DbVisualizer is written in Java and can thus be exposed to vulnerabilities related to the Java Virtual Machine and the Java ecosystem. Since DbVisualizer is a rich client that runs on a local computer (as opposed to a web-based client) using its own Java VM, attacks that target cloud services or network communication are not a problem in terms of the DbVisualizer application itself, but vulnerabilities in the JDBC drivers that DbVisualizer uses to communicate with the database server can be exposed; this must be verified with the driver vendor. 

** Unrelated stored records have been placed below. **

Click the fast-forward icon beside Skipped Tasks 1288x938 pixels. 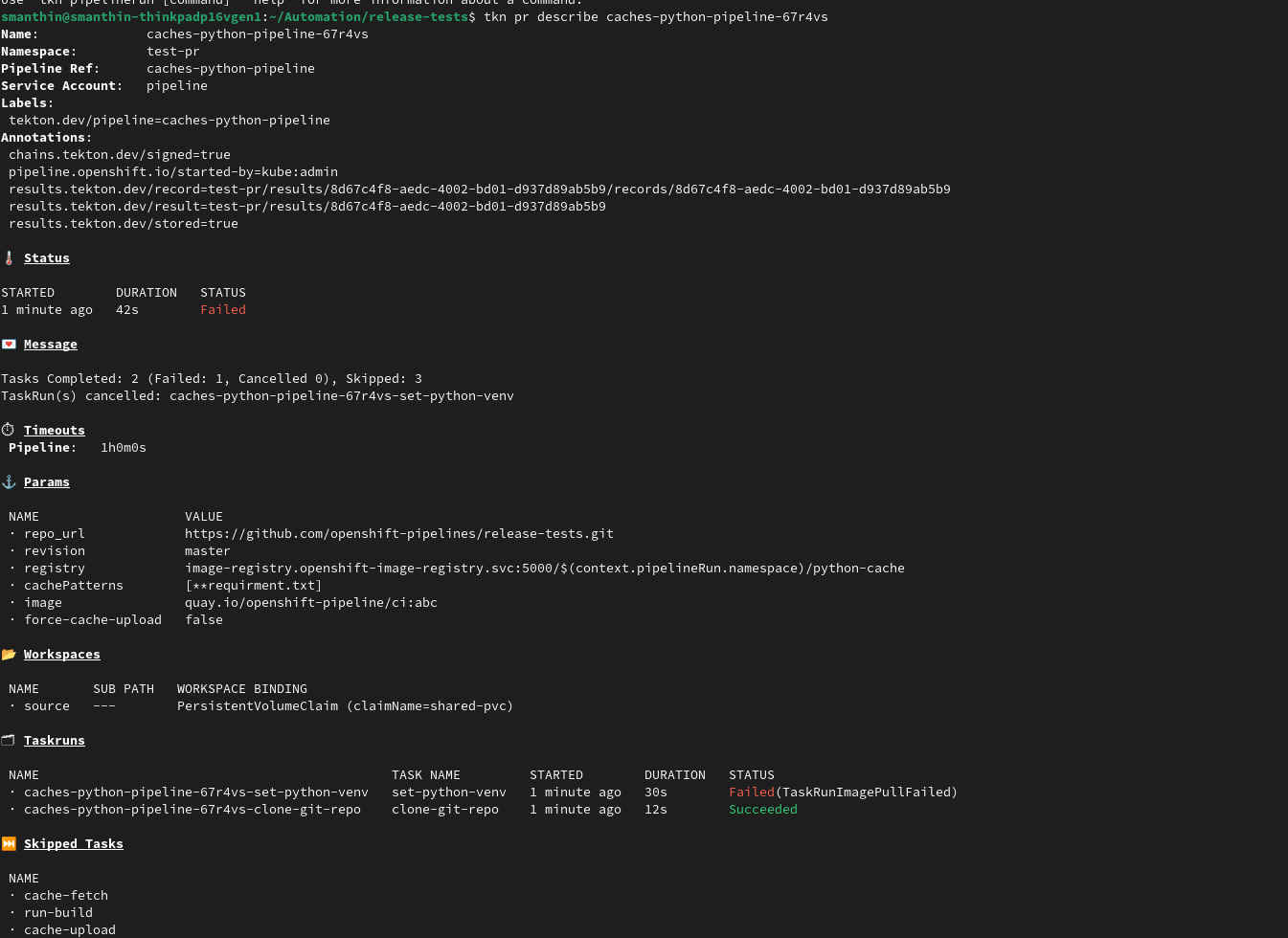click(x=9, y=844)
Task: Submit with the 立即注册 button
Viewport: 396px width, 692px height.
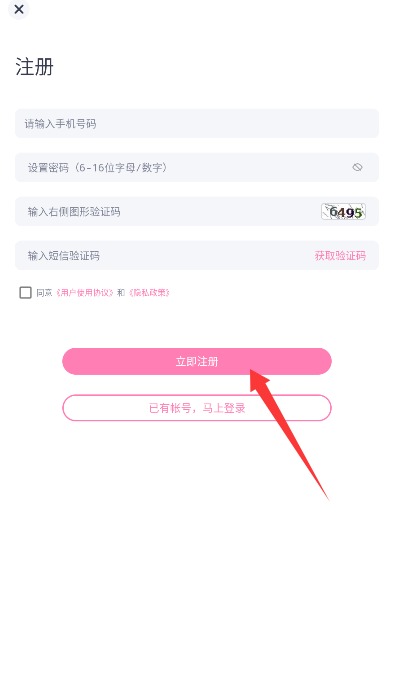Action: (197, 361)
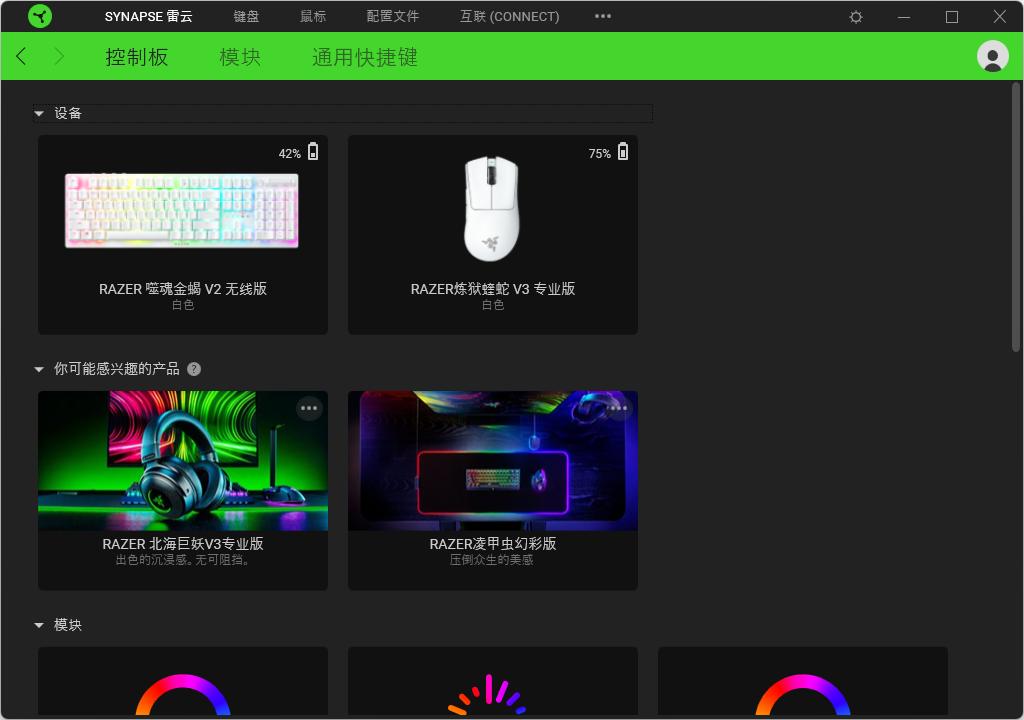Image resolution: width=1024 pixels, height=720 pixels.
Task: Click the Razer logo in the title bar
Action: pyautogui.click(x=40, y=16)
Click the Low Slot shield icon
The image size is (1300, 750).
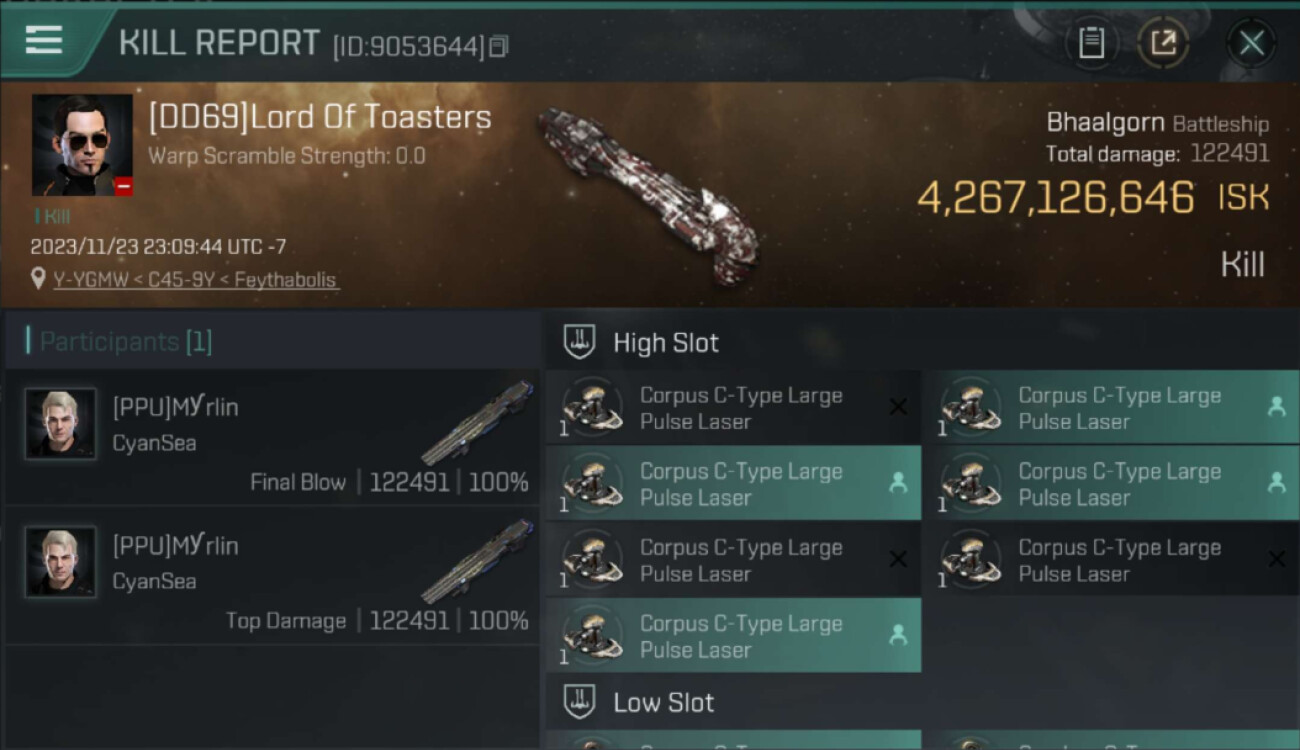pos(579,702)
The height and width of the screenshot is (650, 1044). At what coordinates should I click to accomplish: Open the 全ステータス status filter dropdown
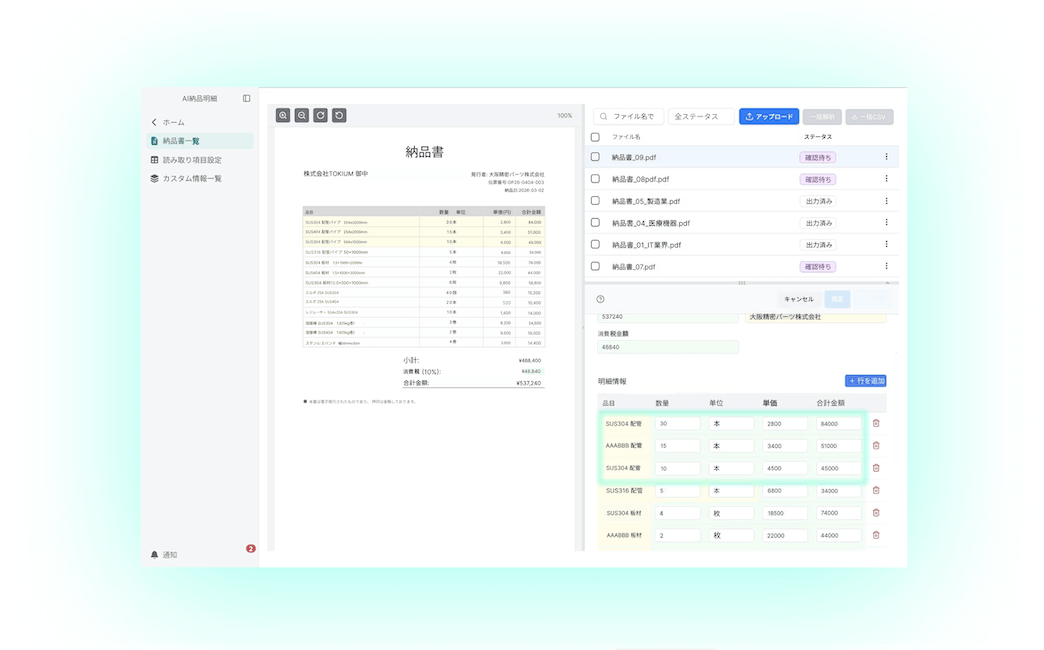pyautogui.click(x=700, y=116)
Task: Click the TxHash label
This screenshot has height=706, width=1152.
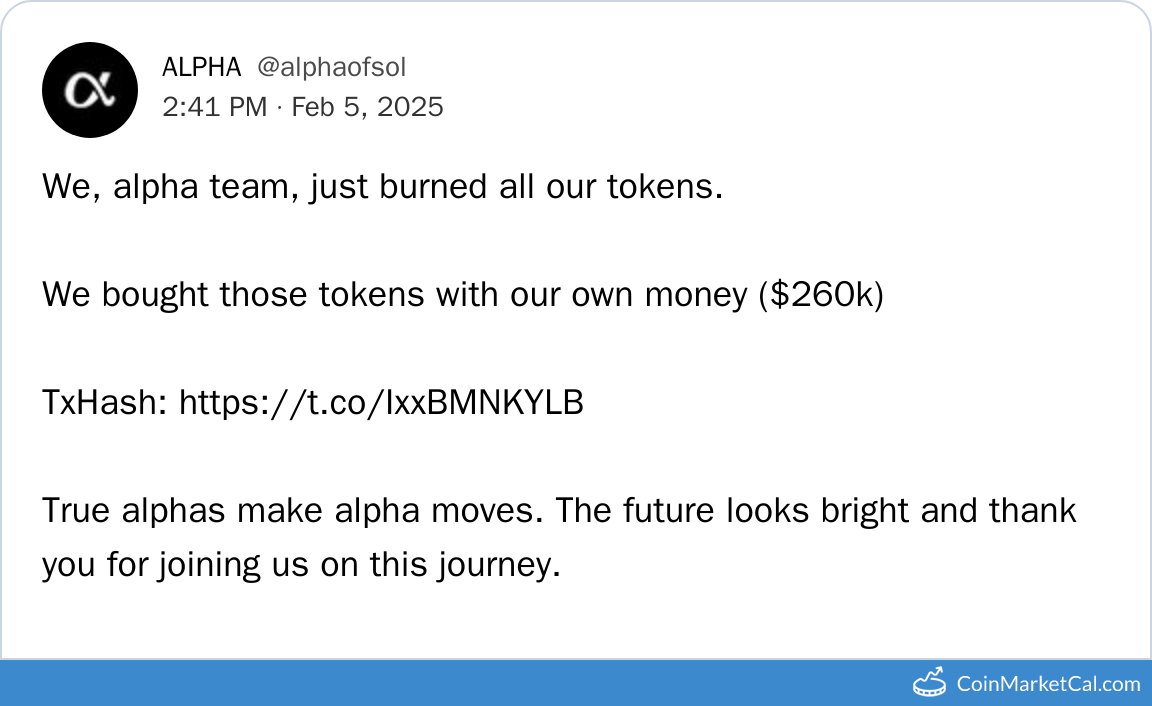Action: [105, 403]
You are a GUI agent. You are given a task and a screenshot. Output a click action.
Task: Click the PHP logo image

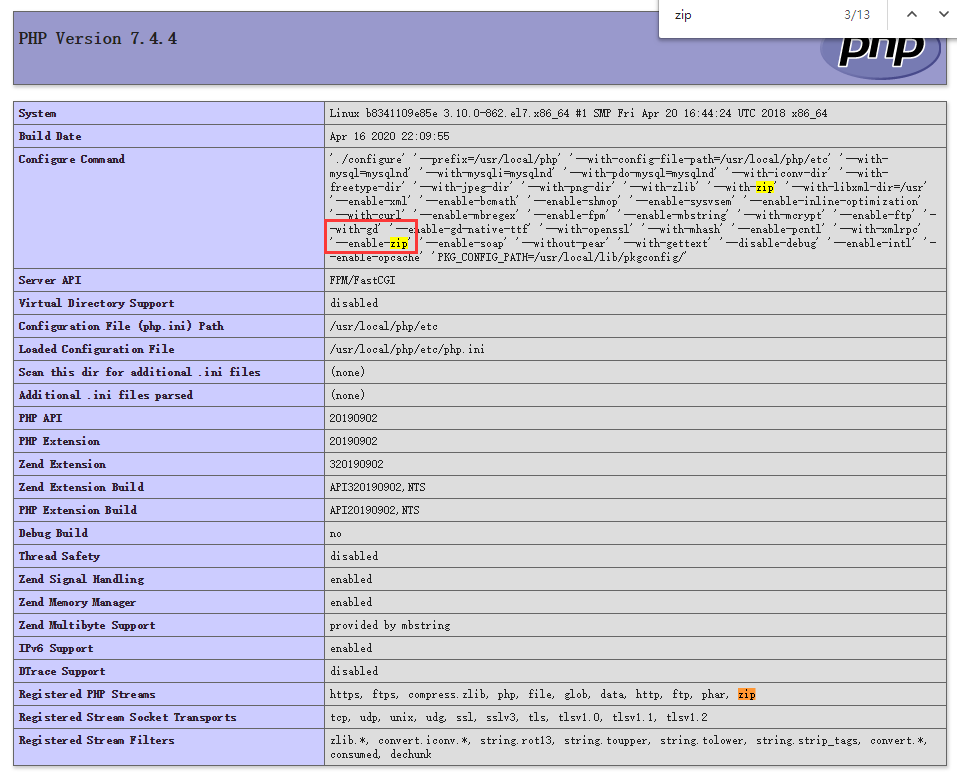(x=880, y=52)
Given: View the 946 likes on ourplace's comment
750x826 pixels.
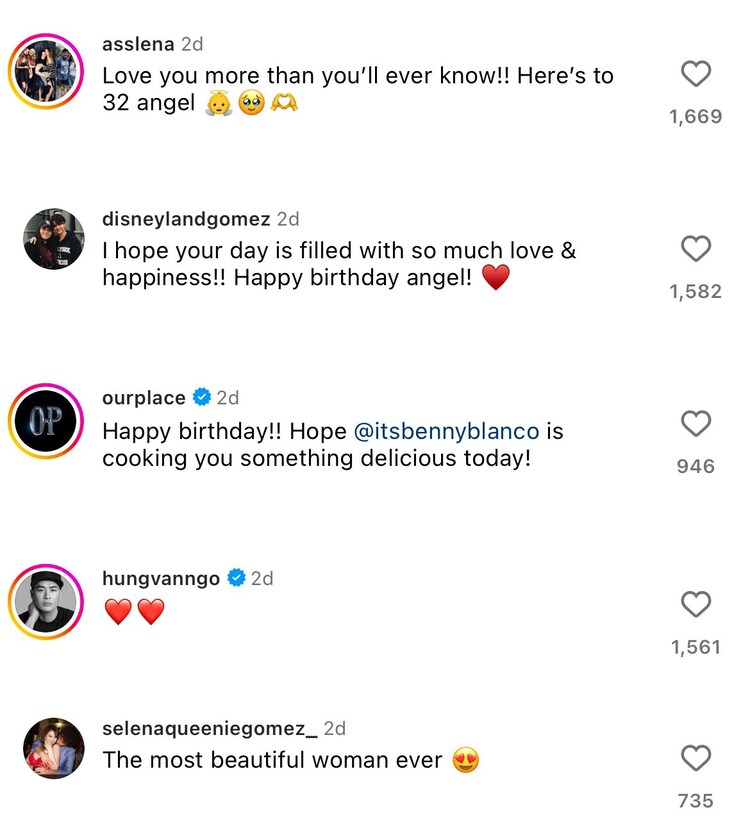Looking at the screenshot, I should point(694,465).
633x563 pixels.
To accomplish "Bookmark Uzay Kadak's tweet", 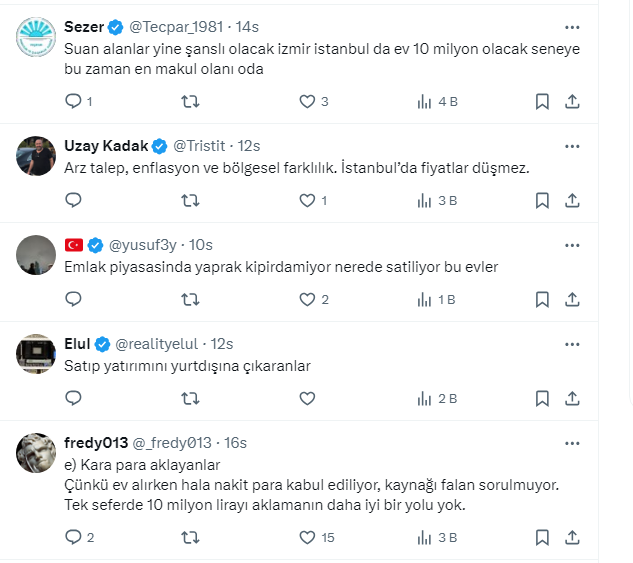I will [541, 200].
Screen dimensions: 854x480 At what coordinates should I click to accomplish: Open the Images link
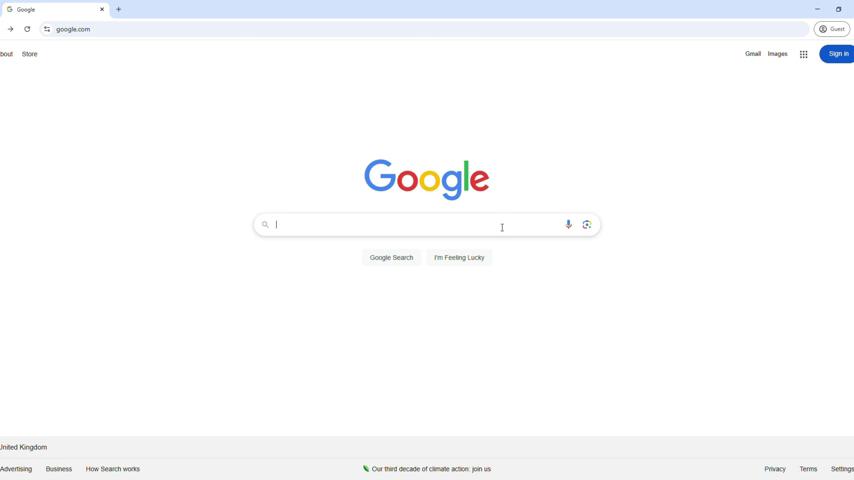coord(777,54)
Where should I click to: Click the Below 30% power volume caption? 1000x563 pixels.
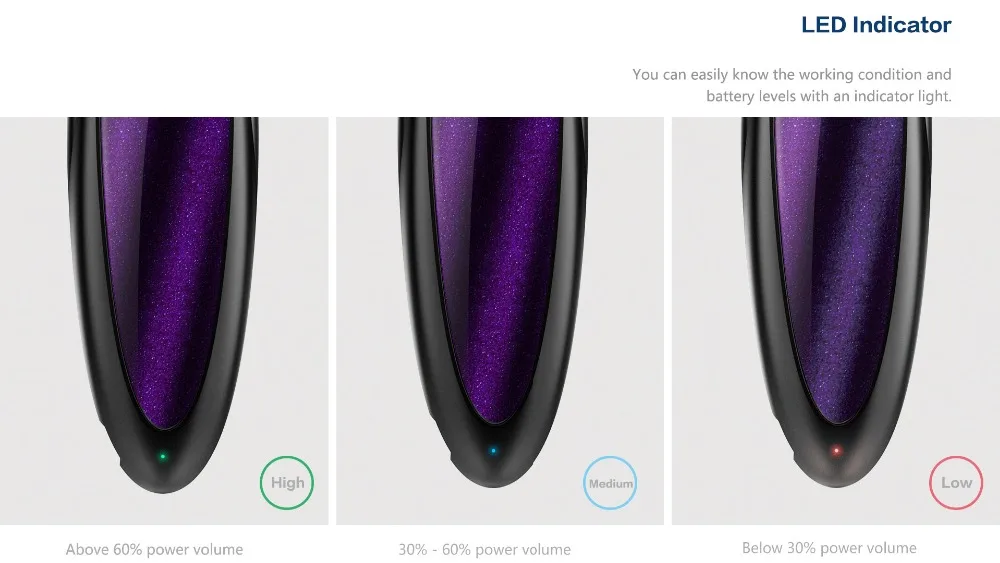[x=829, y=548]
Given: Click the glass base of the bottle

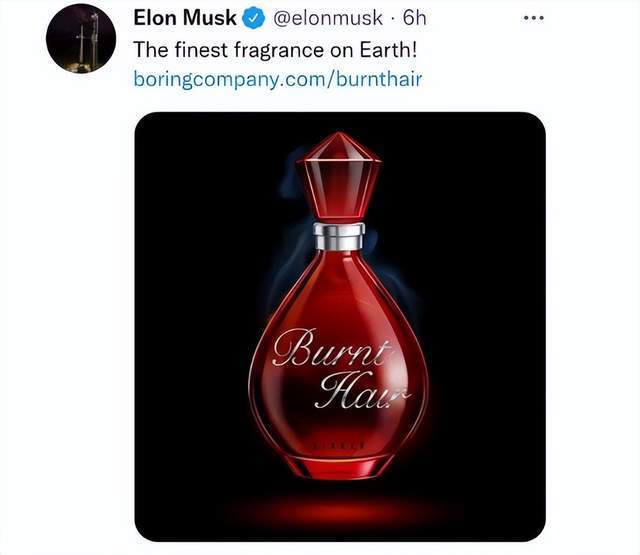Looking at the screenshot, I should click(x=339, y=465).
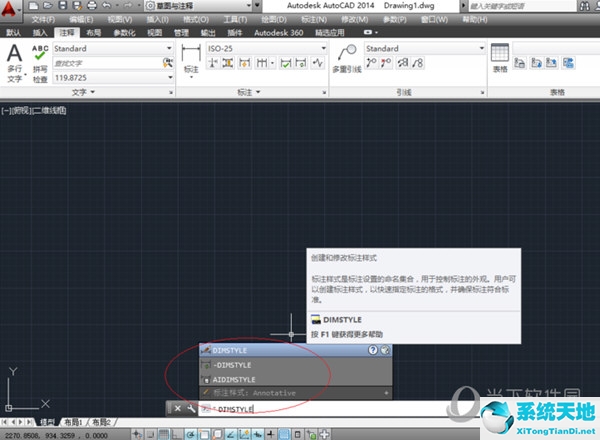Click the find text (查找文字) field

pos(107,62)
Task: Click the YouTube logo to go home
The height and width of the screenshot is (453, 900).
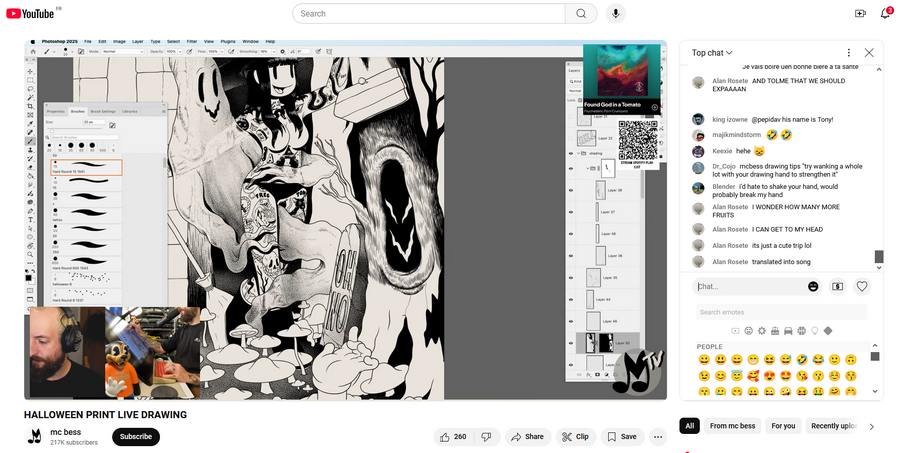Action: pyautogui.click(x=30, y=13)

Below is a list of specific vulnerabilities that have raised concerns among DbVisualizer users, with an explanation of if and how DbVisualizer is exposed, and what the proper mitigation is.


Apache Commons Text

CVE-2022-42889


DbVisualizer uses "Apache Commons Text" but since no remote code execution or contact with remote servers is invoked, the vulnerability is not affecting DbVisualizer.

Recommended Action: None.


Spring Framework

CVE-2022-22963, CVE-2022-22965


Recommended Action: None.


DbVisualizer does not use the Spring Framework and is hence not exposed. 


Log4J

CVE-2021-44228,  CVE-2021-4104, CVE-2021-44832


Recommended action: None


DbVisualizer 9.2.4 and later
DbVisualizer uses the standard Java logging framework and not Log4j. While there are JDBC drivers that DbVisualizer communicates with that use Log4J, the exploit should not be visible in a DbVisualizer environment since it is not a server application. 

DbVisualizer 9.2.3 and earlier
Older versions of DbVisualizer use log4j 1.2.16 or predecessors.  According to log4j information, applications using Log4j 1.x, are not impacted by CVE-2021-44228 other than when they use JNDI in their configuration. A separate CVE-2021-4104 was filed for this vulnerability. 

DbVisualizer 9.2.3 and earlier does not use JNDI in its configuration. I.e. DbVisualizer is not vulnerable to CVE-2021-4104.


SQLite

CVE-2023-32697


Sqlite-jdbc addresses a remote code execution vulnerability via JDBC URL. If connecting to SQLite database with a malicious JDBC URL arbritary code can be executed. This issue impacting versions 3.6.14.1 through 3.41.2.1 and has been fixed in version 3.41.2.2.


Recommended action: If you are using SQLite, update to SQLite version 3.41.2.2 or later.

Go to Tools / Driver Manager...
Select the SQLite driver.

Right click the row in Driver artifacts with org.xerial:sqlite-jdbc and click Edit Driver Artifacts...

Select veresion 3.41.2.2 or any later version and click OK.